═════ LISTED ENTRIES ═════

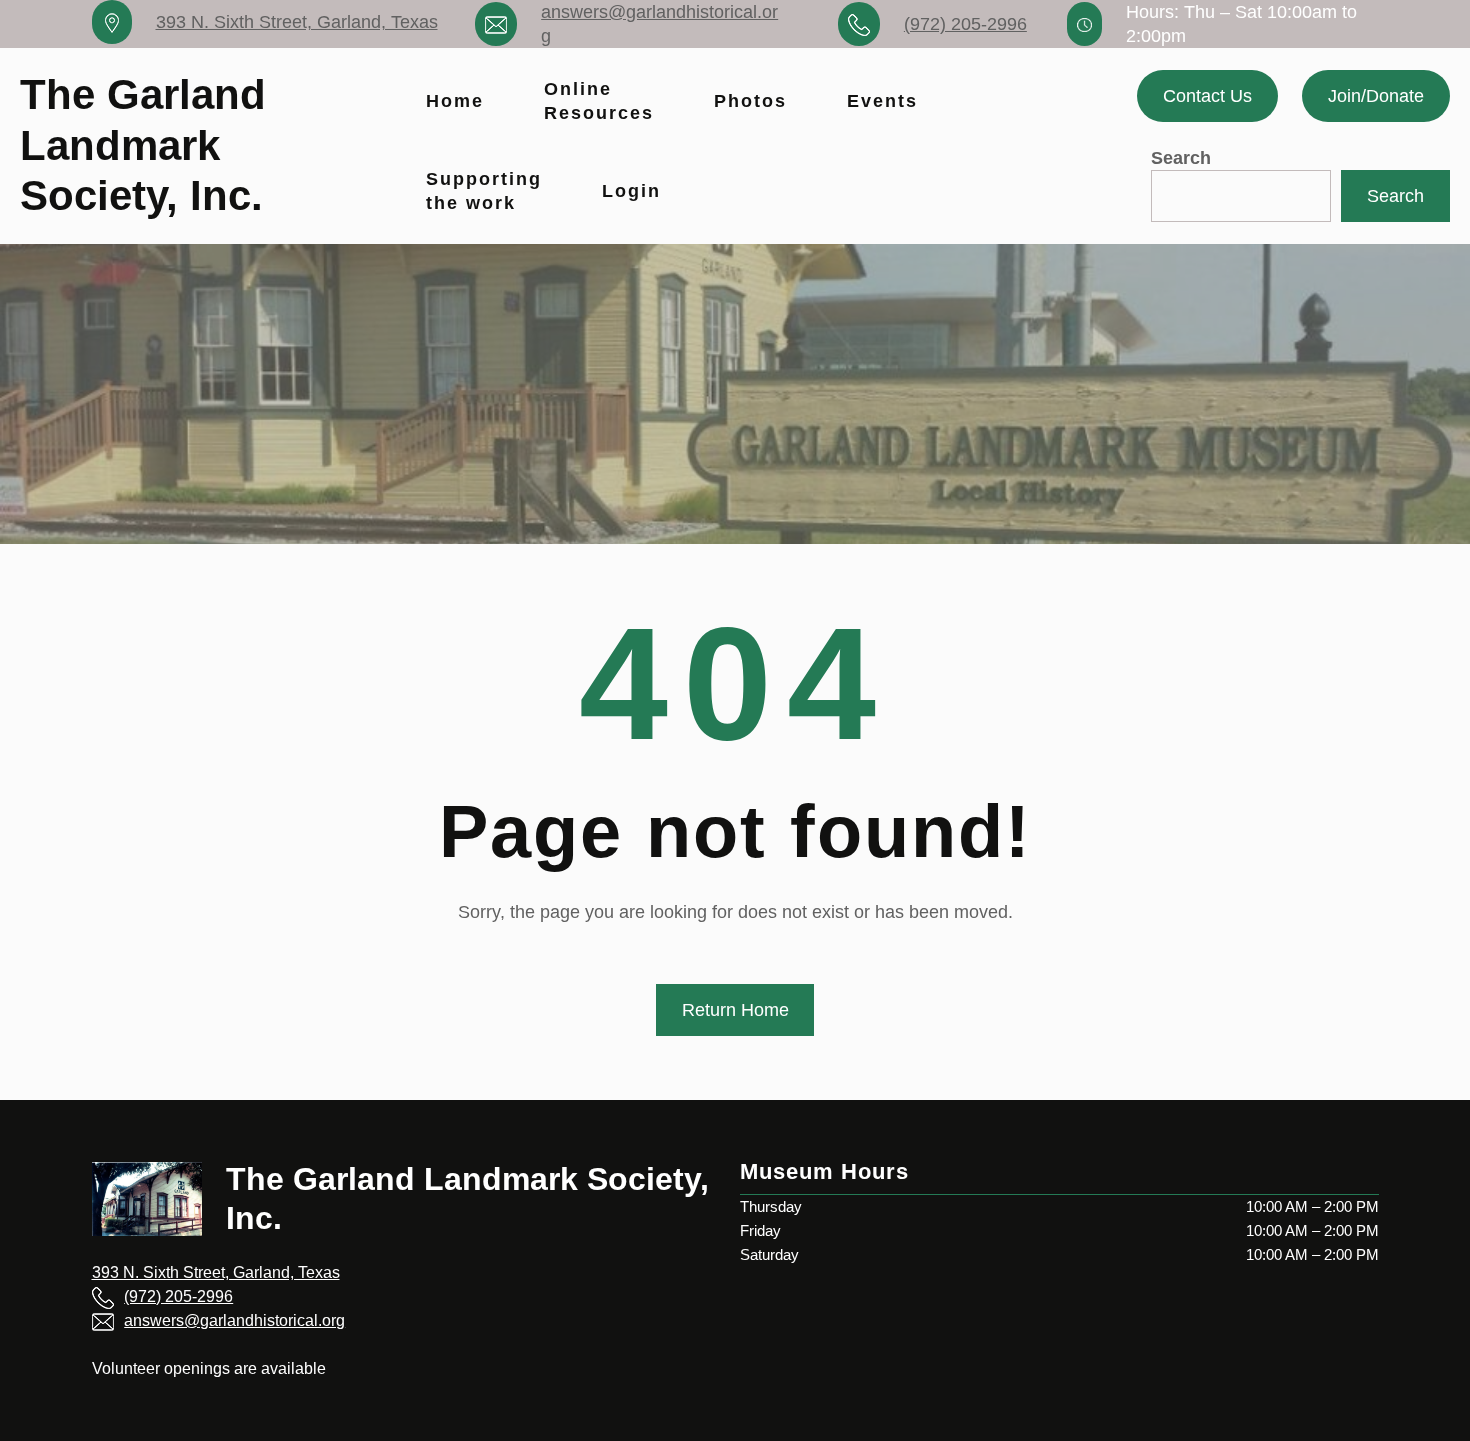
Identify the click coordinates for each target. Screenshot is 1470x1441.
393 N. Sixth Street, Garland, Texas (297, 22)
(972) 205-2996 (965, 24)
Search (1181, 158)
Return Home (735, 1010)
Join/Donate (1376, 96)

═════
═════ LISTED ENTRIES ═════

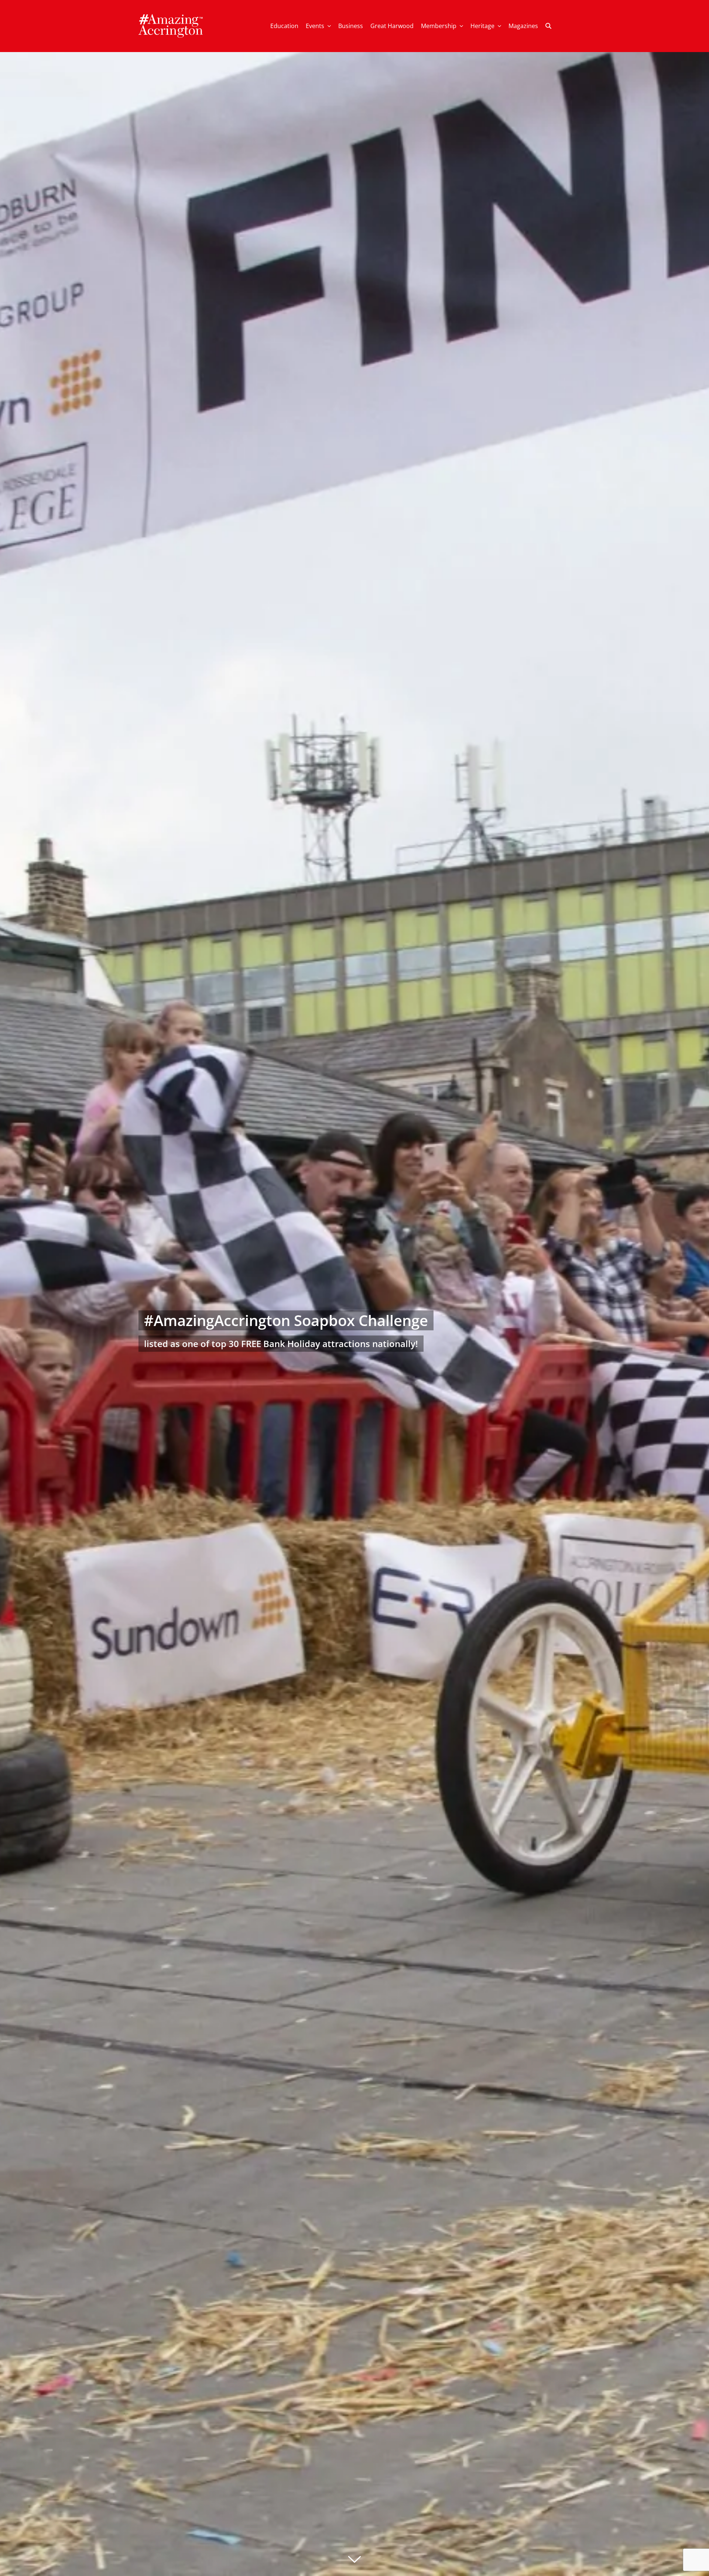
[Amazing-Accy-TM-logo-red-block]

═════

WHAT YOU WILL DO: Given the records above, return exactly the lines starting at the line containing "Identify the click" and ending at the line containing "Join/Donate (1376, 96)", including both.

EXERCISE OUTPUT:
Identify the click coordinates for each target. Screenshot is 1470x1441.
393 N. Sixth Street, Garland, Texas (297, 22)
(972) 205-2996 (965, 24)
Search (1181, 158)
Return Home (735, 1010)
Join/Donate (1376, 96)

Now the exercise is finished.